_Task prompt_
Provide the count of lines below that include the word "dimensions", without any accompanying remarks.
----- Material provided
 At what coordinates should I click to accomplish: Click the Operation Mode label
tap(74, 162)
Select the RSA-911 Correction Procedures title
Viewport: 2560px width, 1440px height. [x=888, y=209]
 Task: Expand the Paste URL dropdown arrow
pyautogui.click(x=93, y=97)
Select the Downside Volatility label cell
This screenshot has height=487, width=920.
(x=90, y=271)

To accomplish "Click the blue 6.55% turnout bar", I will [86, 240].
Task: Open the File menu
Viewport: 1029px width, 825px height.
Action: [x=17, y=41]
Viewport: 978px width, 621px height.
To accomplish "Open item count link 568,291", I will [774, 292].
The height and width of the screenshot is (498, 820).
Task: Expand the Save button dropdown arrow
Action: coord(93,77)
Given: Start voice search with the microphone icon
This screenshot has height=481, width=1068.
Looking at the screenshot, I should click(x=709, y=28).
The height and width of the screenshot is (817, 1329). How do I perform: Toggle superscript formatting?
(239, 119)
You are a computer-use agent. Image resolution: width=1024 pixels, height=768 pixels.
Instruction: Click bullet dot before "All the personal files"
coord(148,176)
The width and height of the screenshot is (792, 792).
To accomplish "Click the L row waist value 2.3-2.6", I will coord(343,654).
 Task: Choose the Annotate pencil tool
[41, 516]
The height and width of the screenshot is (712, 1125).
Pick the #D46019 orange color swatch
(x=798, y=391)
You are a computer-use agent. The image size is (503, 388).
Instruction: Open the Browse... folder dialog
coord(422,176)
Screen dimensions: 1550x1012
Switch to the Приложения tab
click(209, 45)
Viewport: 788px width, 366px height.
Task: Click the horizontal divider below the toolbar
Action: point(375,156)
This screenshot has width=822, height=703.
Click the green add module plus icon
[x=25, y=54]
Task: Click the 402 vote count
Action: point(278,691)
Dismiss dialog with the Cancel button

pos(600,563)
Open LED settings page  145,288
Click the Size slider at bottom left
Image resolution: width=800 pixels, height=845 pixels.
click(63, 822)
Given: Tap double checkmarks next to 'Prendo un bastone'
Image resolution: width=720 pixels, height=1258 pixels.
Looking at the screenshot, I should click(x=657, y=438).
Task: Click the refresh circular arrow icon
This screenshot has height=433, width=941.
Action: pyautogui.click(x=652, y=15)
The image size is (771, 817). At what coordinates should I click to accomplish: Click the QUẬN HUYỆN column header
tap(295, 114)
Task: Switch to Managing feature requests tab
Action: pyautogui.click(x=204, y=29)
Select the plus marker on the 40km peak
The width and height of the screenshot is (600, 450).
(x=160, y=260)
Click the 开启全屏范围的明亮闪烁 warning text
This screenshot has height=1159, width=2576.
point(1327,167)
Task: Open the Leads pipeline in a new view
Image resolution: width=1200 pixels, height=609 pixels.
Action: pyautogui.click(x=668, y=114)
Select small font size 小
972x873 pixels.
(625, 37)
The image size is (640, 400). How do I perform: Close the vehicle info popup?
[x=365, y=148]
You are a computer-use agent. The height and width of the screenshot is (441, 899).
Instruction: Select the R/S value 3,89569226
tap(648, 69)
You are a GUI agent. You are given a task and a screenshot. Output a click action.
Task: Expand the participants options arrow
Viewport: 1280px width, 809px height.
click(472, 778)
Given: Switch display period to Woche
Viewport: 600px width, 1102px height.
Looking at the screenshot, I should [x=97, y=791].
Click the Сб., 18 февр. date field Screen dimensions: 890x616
----------
_Solution to this exercise_
2